Actions and Editing
Flow Actions
Clone
Cloning a Flow will open the Flow creation page with the same configurations pre-filled. This will not automatically create the new Flow.
Pause
Pausing a Flow will immediately stop processing data, and any in-progress sync will stop writing to the table. Pausing the Flow will retain a checkpoint of the last processed data from the source, so you can later resume from the same position.

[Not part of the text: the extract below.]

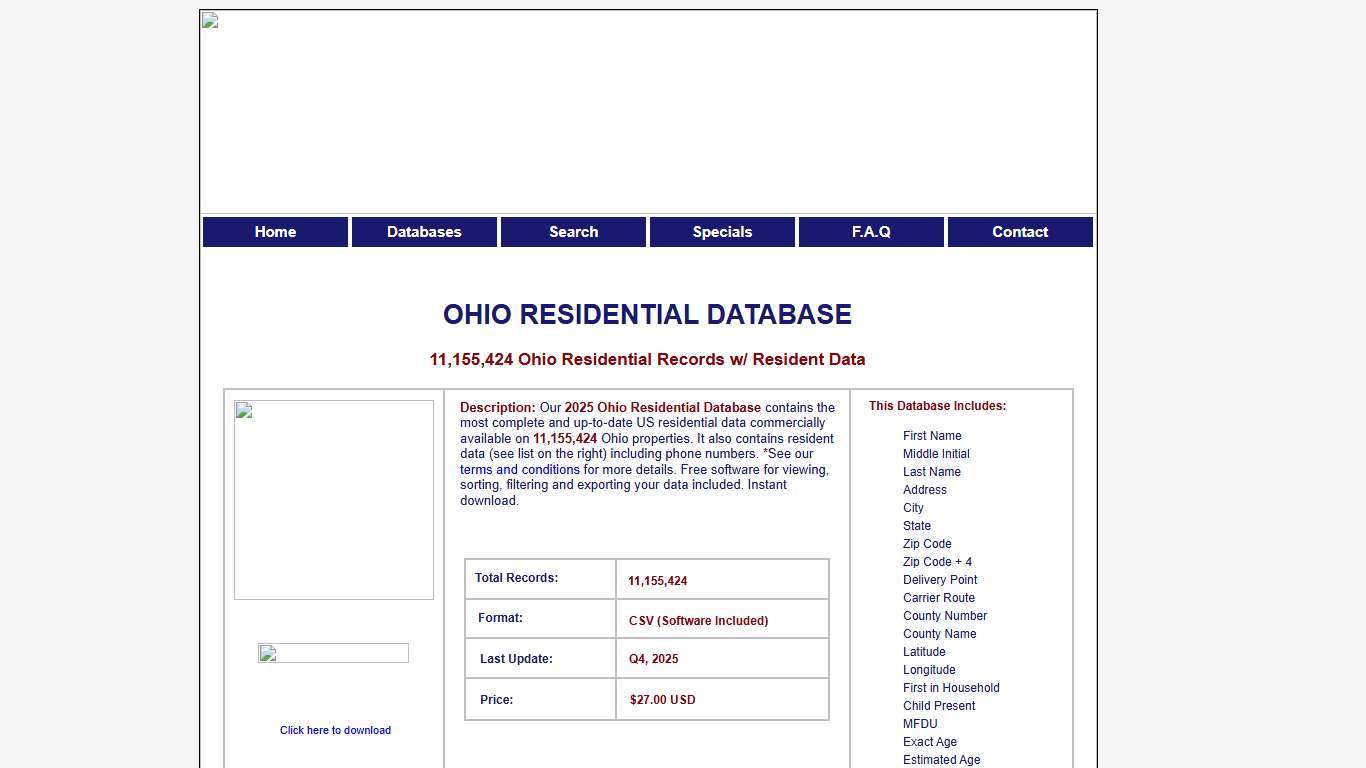Go to the Search page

When a Flow is paused, all table services running on the destination table will automatically be paused. When you resume the Flow, the table services will resume.
Resume
Resuming a paused Flow will begin processing data from the last processed checkpoint in the source. The Flow will fail if it attempts to process data that is no longer available in the source (for example, due to Kafka retention period).
Delete
Deleting a Flow will remove the Flow from your project. The Flow will immediately stop processing data, and any in-progress sync will stop writing to the table.

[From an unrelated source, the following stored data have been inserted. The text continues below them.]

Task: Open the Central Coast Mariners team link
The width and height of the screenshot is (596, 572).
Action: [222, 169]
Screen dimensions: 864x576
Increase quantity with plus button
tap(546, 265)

The destination table will NOT be automatically deleted from storage or the Onehouse console. All table services running on the destination table will automatically be paused.
Clean & Restart
Performing a Clean & Restart on a Flow will archive the destination table and restart processing from the earliest available data in the source.
Table versioning
To ensure you do not lose historical data or break downstream queries, Onehouse versions every table by storing the data within a subfolder in the format:
s3://<tablePath>/<tableName>/v<versionNumber>/
The Onehouse console displays the latest version for each table as DFS Path on the table details page. When you Clean & Restart a table, the Flow creates a new version with an empty table and stops writing data to the current version. If the table is synced to catalog(s), you can continue querying the current table version while the Clean & Restart operation is in progress. As soon as the first commit is made to the new table version, Onehouse updates the catalog(s) to point to the new version so subsequent queries read the new version.
Editing Flows
After creating a Flow, you are able to edit the following configurations:
- Name
- Data Source (with limitations described below)
- Sync Frequency
- Pipeline Quarantine
- Transformations
- Data Quality Validations
- Catalogs
Change the Data Source
Currently, you can change the data source of an existing flow to any Kafka source.
This enables use cases such as bootstrapping historical data from an object storage bucket, then continuing ingestion from an active Kafka stream.
Note that if you Clean & Restart the Flow after editing the source, the re-created Flow will only capture data from its current source.